=== ABOUT THIS EXERCISE ===
Work through the lines of the material below, note those with the word "computer", and give their number, nothing else.

• • • • •

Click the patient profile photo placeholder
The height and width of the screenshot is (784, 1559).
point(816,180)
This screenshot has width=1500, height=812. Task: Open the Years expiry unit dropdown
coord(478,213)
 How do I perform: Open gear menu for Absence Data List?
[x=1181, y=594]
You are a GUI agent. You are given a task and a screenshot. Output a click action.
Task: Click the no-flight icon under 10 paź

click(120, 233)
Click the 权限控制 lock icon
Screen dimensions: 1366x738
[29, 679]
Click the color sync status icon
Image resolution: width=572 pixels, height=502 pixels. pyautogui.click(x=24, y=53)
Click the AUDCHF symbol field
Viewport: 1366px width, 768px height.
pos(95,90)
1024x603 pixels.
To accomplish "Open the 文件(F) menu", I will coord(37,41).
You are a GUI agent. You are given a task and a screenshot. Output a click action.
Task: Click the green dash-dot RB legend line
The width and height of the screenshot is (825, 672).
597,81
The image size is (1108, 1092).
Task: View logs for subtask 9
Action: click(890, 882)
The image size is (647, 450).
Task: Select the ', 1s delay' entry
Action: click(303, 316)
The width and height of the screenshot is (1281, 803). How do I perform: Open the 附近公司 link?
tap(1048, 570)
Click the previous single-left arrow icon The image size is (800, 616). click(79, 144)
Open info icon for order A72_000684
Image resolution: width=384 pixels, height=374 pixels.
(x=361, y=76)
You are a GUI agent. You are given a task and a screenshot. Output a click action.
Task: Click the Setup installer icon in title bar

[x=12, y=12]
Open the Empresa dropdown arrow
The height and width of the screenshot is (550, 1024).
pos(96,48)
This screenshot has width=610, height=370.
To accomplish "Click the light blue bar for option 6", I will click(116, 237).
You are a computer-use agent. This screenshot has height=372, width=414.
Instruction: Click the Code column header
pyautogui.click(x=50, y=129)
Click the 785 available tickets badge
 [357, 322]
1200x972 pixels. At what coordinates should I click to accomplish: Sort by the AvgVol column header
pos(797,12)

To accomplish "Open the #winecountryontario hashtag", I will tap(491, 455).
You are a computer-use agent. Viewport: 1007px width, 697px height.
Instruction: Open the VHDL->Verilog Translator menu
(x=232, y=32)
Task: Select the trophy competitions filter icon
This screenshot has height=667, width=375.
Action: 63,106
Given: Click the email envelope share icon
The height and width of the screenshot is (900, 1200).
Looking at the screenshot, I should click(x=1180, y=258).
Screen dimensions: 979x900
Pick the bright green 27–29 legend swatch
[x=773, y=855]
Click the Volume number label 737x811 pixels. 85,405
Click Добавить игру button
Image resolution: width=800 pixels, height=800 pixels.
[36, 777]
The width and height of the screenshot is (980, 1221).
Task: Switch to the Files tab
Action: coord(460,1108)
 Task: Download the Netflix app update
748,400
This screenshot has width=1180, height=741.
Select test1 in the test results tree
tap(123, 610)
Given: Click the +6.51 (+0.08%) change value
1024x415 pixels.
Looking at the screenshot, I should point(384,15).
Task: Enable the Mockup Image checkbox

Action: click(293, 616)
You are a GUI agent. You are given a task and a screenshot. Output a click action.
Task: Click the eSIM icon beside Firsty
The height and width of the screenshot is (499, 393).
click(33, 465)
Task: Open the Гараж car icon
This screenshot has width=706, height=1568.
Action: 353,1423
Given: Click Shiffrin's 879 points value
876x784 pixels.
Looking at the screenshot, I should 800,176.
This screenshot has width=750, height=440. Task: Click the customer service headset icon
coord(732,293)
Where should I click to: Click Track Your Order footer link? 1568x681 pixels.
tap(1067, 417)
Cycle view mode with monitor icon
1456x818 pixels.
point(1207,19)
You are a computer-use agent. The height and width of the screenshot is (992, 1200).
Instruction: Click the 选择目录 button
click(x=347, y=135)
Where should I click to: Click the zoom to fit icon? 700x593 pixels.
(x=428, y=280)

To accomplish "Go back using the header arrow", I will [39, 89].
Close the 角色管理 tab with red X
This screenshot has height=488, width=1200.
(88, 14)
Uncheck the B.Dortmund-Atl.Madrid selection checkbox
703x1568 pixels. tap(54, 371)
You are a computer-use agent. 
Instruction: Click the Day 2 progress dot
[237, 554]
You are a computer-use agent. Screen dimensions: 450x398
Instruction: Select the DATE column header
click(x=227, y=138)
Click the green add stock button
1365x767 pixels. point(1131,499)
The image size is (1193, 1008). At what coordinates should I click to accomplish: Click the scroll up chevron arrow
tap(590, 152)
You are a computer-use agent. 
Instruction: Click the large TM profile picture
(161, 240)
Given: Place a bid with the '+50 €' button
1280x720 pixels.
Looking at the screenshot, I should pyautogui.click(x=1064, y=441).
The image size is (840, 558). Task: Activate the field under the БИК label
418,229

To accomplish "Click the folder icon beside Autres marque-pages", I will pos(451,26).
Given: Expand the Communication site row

• • • • •

=== SOLUTION FOR THIS TASK ===
6